*PROBLEM STATEMENT:*
Scan the records for the word "screenshot". Copy each line that includes it.

*INFORMATION GIVEN:*

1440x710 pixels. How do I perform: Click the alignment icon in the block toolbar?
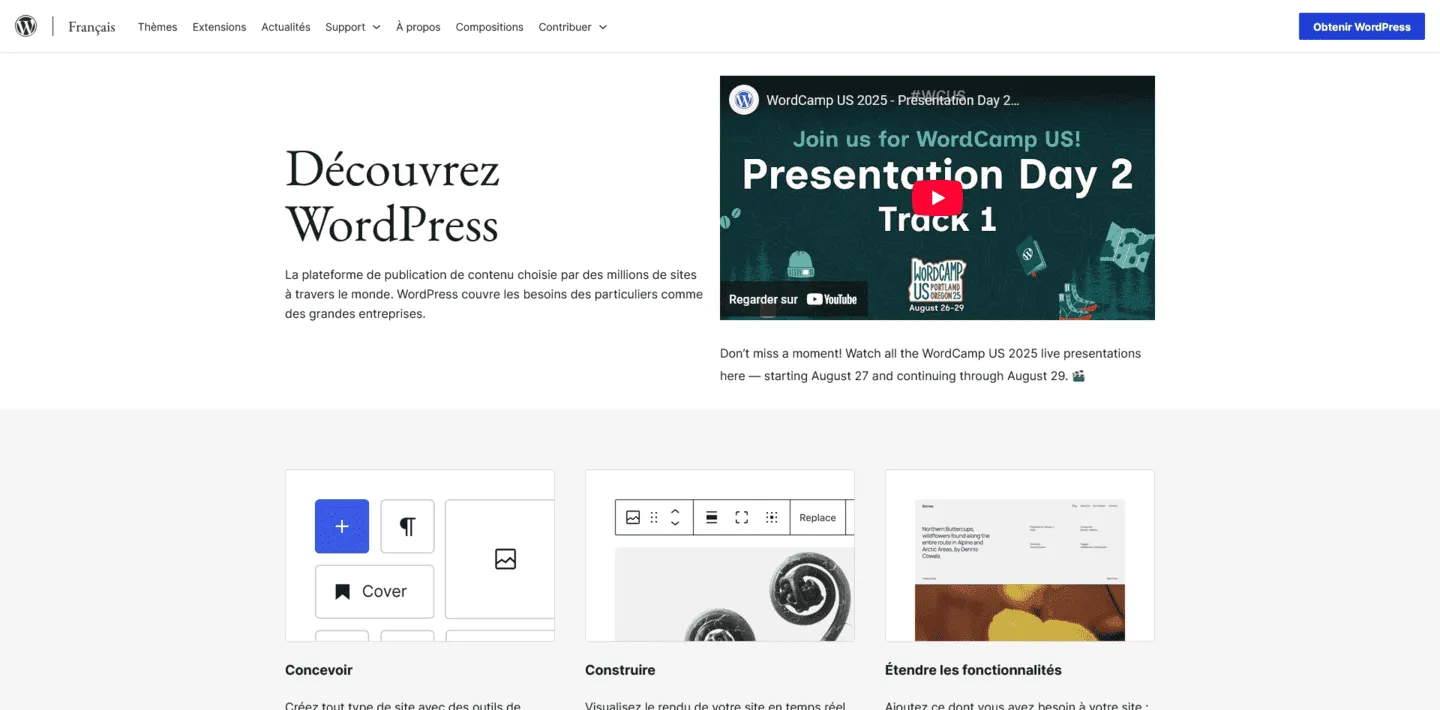pyautogui.click(x=711, y=517)
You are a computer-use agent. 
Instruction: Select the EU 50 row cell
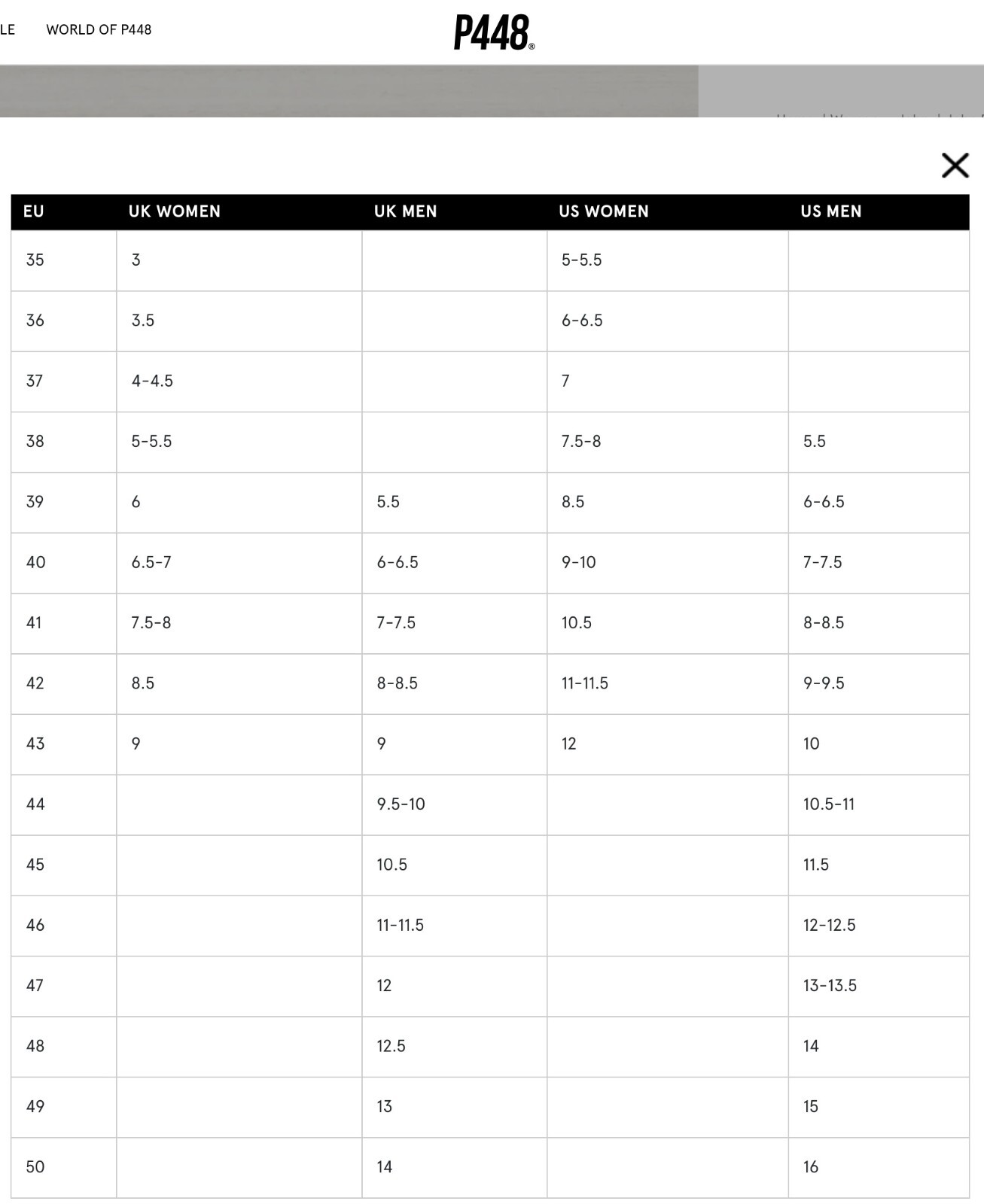(x=64, y=1167)
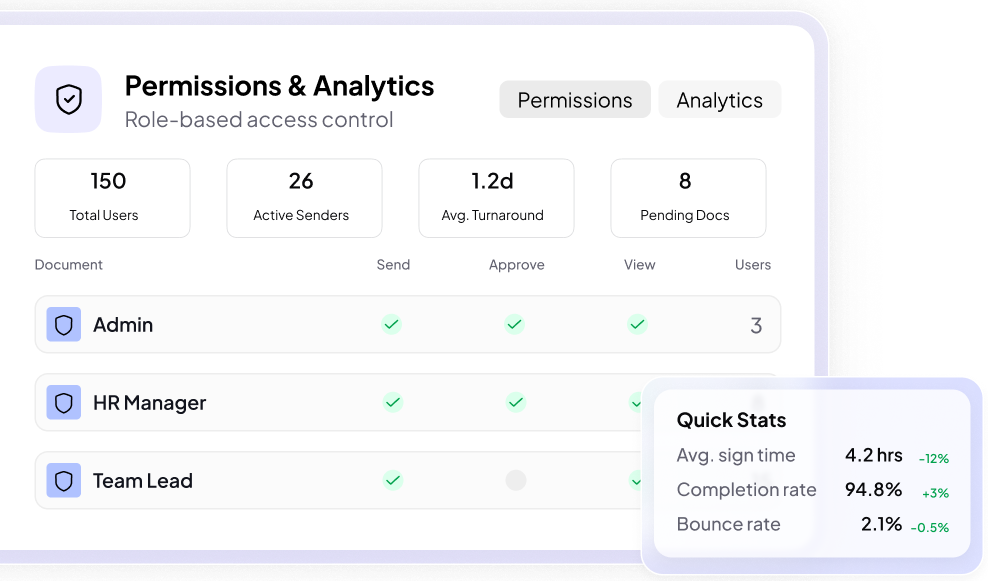Click the shield-check icon beside Permissions & Analytics
Screen dimensions: 988x581
tap(68, 99)
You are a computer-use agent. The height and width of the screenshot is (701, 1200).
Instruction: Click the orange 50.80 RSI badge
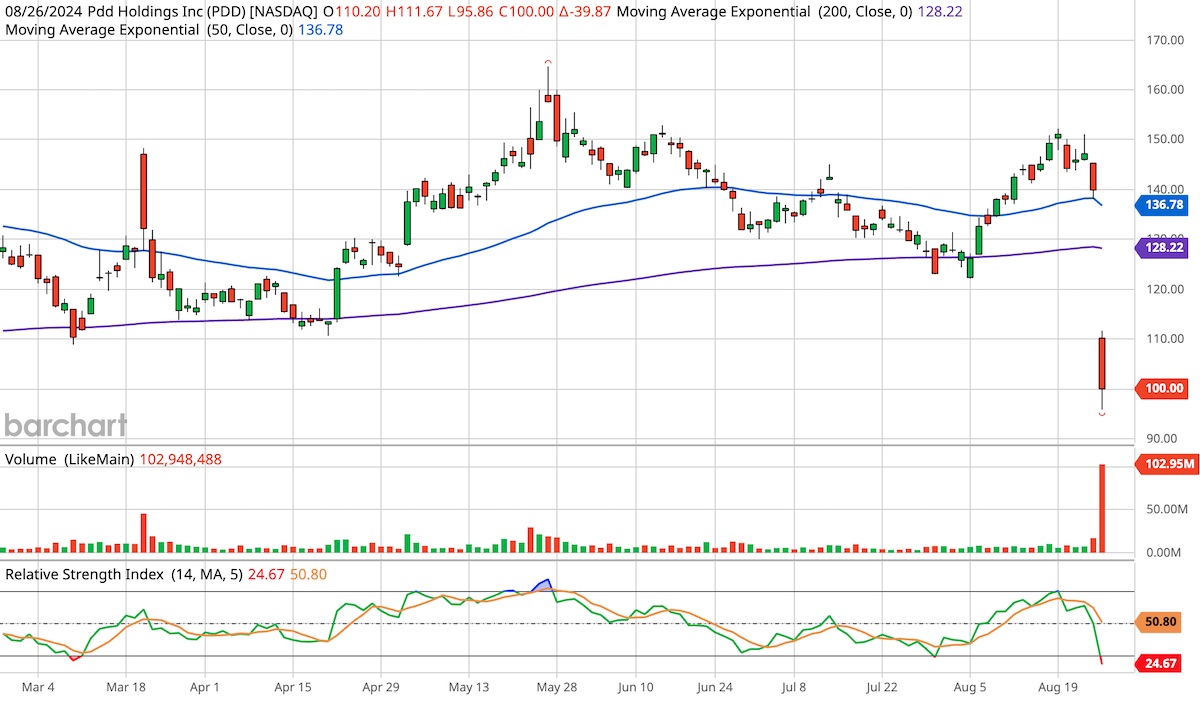pos(1160,621)
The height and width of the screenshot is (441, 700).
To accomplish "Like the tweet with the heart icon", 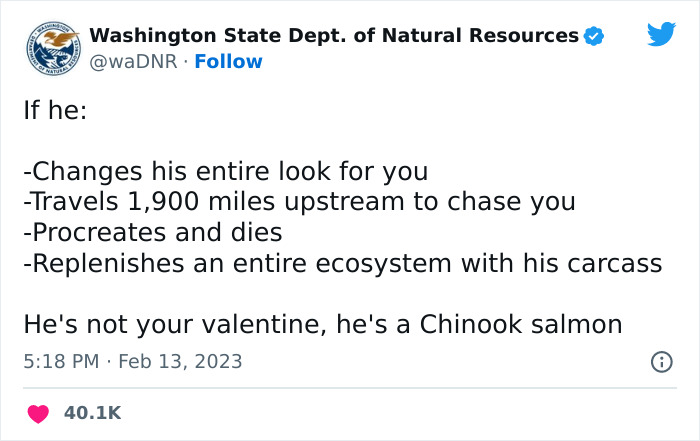I will [38, 412].
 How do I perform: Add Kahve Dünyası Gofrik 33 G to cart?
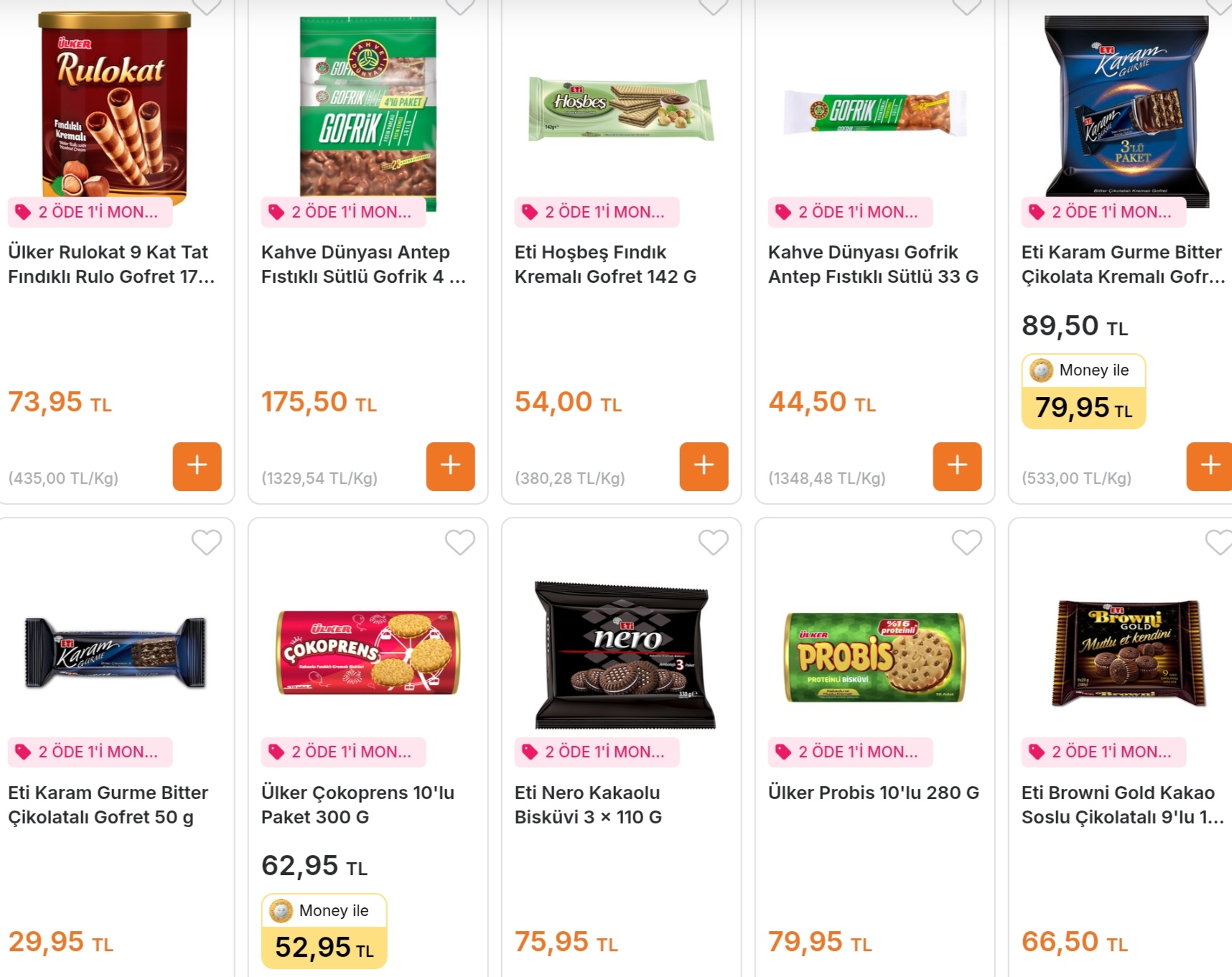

*TASK RESULT:*
You are a computer-use agent. The height and width of the screenshot is (701, 1200).
The height and width of the screenshot is (441, 700).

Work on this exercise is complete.